(TASK OBJECTIVE)
The full set of entries has to be output exactly.

(Collected data entries)
════

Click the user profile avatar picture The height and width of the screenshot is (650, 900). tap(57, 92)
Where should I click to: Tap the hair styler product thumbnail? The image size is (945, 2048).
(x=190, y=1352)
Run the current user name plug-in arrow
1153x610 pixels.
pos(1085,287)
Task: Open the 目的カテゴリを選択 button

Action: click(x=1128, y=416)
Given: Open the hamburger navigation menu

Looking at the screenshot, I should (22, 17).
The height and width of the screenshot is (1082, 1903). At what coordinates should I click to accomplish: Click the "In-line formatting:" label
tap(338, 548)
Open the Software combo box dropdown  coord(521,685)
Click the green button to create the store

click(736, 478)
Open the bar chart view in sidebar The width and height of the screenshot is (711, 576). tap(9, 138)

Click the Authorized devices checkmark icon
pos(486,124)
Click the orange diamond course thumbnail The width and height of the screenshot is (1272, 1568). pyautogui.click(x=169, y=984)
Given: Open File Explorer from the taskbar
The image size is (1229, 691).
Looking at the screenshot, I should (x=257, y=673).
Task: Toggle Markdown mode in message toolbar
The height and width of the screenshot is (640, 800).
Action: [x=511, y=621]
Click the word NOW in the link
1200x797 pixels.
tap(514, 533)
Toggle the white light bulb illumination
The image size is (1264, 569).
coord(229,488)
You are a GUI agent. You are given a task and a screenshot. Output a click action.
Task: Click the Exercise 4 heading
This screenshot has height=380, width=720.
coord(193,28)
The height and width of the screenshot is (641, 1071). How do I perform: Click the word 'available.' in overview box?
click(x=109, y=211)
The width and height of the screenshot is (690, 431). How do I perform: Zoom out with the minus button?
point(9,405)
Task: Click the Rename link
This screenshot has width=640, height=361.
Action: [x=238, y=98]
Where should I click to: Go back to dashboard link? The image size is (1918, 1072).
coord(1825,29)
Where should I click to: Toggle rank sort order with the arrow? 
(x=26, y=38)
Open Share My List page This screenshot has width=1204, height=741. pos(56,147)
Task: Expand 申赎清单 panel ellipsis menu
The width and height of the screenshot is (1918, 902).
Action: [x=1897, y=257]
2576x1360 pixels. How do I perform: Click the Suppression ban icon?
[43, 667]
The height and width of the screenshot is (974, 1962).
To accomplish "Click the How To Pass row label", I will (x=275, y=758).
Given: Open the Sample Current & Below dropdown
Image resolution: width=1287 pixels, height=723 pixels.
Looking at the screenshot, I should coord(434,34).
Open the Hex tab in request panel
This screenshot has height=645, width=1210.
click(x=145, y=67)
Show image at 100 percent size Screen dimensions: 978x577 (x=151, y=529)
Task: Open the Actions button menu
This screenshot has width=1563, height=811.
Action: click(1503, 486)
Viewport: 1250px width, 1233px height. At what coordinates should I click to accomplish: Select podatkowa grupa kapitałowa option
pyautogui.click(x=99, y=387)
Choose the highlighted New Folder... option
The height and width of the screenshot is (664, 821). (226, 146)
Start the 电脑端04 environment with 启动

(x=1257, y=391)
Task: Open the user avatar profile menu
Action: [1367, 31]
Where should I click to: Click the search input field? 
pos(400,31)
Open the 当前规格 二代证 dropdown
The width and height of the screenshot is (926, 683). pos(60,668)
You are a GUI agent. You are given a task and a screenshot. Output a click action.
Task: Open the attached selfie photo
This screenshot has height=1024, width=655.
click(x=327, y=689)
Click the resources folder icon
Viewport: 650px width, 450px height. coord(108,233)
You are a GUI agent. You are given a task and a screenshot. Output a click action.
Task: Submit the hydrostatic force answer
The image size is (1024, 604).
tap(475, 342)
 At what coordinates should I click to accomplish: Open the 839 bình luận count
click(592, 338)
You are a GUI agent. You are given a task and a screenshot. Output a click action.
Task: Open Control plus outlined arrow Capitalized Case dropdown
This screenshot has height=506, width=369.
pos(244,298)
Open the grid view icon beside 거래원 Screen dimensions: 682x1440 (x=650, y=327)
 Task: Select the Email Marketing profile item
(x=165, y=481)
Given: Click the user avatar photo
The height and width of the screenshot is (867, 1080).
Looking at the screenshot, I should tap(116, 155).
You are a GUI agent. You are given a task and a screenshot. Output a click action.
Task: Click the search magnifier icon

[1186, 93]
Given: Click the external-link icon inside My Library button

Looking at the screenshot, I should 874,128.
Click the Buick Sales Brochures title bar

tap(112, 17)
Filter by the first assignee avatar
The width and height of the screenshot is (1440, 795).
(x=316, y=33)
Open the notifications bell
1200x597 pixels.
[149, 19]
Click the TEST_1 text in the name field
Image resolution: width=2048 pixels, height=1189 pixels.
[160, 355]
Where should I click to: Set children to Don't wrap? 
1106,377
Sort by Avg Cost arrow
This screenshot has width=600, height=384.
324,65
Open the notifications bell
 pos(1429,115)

════

(RESULT BELOW)
Click the user profile avatar picture The height and width of the screenshot is (650, 900). tap(57, 92)
Where should I click to: Tap the hair styler product thumbnail? The image size is (945, 2048).
(x=190, y=1352)
Run the current user name plug-in arrow
1153x610 pixels.
pos(1085,287)
Task: Open the 目的カテゴリを選択 button

Action: click(x=1128, y=416)
Given: Open the hamburger navigation menu

Looking at the screenshot, I should (22, 17).
The height and width of the screenshot is (1082, 1903). At what coordinates should I click to accomplish: Click the "In-line formatting:" label
tap(338, 548)
Open the Software combo box dropdown  coord(521,685)
Click the green button to create the store

click(736, 478)
Open the bar chart view in sidebar The width and height of the screenshot is (711, 576). tap(9, 138)

Click the Authorized devices checkmark icon
pos(486,124)
Click the orange diamond course thumbnail The width and height of the screenshot is (1272, 1568). pyautogui.click(x=169, y=984)
Given: Open File Explorer from the taskbar
The image size is (1229, 691).
Looking at the screenshot, I should (x=257, y=673).
Task: Toggle Markdown mode in message toolbar
The height and width of the screenshot is (640, 800).
Action: [x=511, y=621]
Click the word NOW in the link
1200x797 pixels.
tap(514, 533)
Toggle the white light bulb illumination
The image size is (1264, 569).
coord(229,488)
You are a GUI agent. You are given a task and a screenshot. Output a click action.
Task: Click the Exercise 4 heading
This screenshot has height=380, width=720.
coord(193,28)
The height and width of the screenshot is (641, 1071). How do I perform: Click the word 'available.' in overview box?
click(x=109, y=211)
The width and height of the screenshot is (690, 431). How do I perform: Zoom out with the minus button?
point(9,405)
Task: Click the Rename link
This screenshot has width=640, height=361.
Action: [x=238, y=98]
Where should I click to: Go back to dashboard link? The image size is (1918, 1072).
coord(1825,29)
Where should I click to: Toggle rank sort order with the arrow? 
(x=26, y=38)
Open Share My List page This screenshot has width=1204, height=741. pos(56,147)
Task: Expand 申赎清单 panel ellipsis menu
The width and height of the screenshot is (1918, 902).
Action: [x=1897, y=257]
2576x1360 pixels. How do I perform: Click the Suppression ban icon?
[43, 667]
The height and width of the screenshot is (974, 1962).
To accomplish "Click the How To Pass row label", I will (x=275, y=758).
Given: Open the Sample Current & Below dropdown
Image resolution: width=1287 pixels, height=723 pixels.
Looking at the screenshot, I should coord(434,34).
Open the Hex tab in request panel
This screenshot has height=645, width=1210.
click(x=145, y=67)
Show image at 100 percent size Screen dimensions: 978x577 (x=151, y=529)
Task: Open the Actions button menu
This screenshot has width=1563, height=811.
Action: click(1503, 486)
Viewport: 1250px width, 1233px height. At what coordinates should I click to accomplish: Select podatkowa grupa kapitałowa option
pyautogui.click(x=99, y=387)
Choose the highlighted New Folder... option
The height and width of the screenshot is (664, 821). (226, 146)
Start the 电脑端04 environment with 启动

(x=1257, y=391)
Task: Open the user avatar profile menu
Action: [1367, 31]
Where should I click to: Click the search input field? 
pos(400,31)
Open the 当前规格 二代证 dropdown
The width and height of the screenshot is (926, 683). pos(60,668)
You are a GUI agent. You are given a task and a screenshot. Output a click action.
Task: Open the attached selfie photo
This screenshot has height=1024, width=655.
click(x=327, y=689)
Click the resources folder icon
Viewport: 650px width, 450px height. coord(108,233)
You are a GUI agent. You are given a task and a screenshot. Output a click action.
Task: Submit the hydrostatic force answer
The image size is (1024, 604).
tap(475, 342)
 At what coordinates should I click to accomplish: Open the 839 bình luận count
click(592, 338)
You are a GUI agent. You are given a task and a screenshot. Output a click action.
Task: Open Control plus outlined arrow Capitalized Case dropdown
This screenshot has height=506, width=369.
pos(244,298)
Open the grid view icon beside 거래원 Screen dimensions: 682x1440 (x=650, y=327)
 Task: Select the Email Marketing profile item
(x=165, y=481)
Given: Click the user avatar photo
The height and width of the screenshot is (867, 1080).
Looking at the screenshot, I should tap(116, 155).
You are a GUI agent. You are given a task and a screenshot. Output a click action.
Task: Click the search magnifier icon

[1186, 93]
Given: Click the external-link icon inside My Library button

Looking at the screenshot, I should 874,128.
Click the Buick Sales Brochures title bar

tap(112, 17)
Filter by the first assignee avatar
The width and height of the screenshot is (1440, 795).
(x=316, y=33)
Open the notifications bell
1200x597 pixels.
[149, 19]
Click the TEST_1 text in the name field
Image resolution: width=2048 pixels, height=1189 pixels.
[160, 355]
Where should I click to: Set children to Don't wrap? 
1106,377
Sort by Avg Cost arrow
This screenshot has width=600, height=384.
324,65
Open the notifications bell
 pos(1429,115)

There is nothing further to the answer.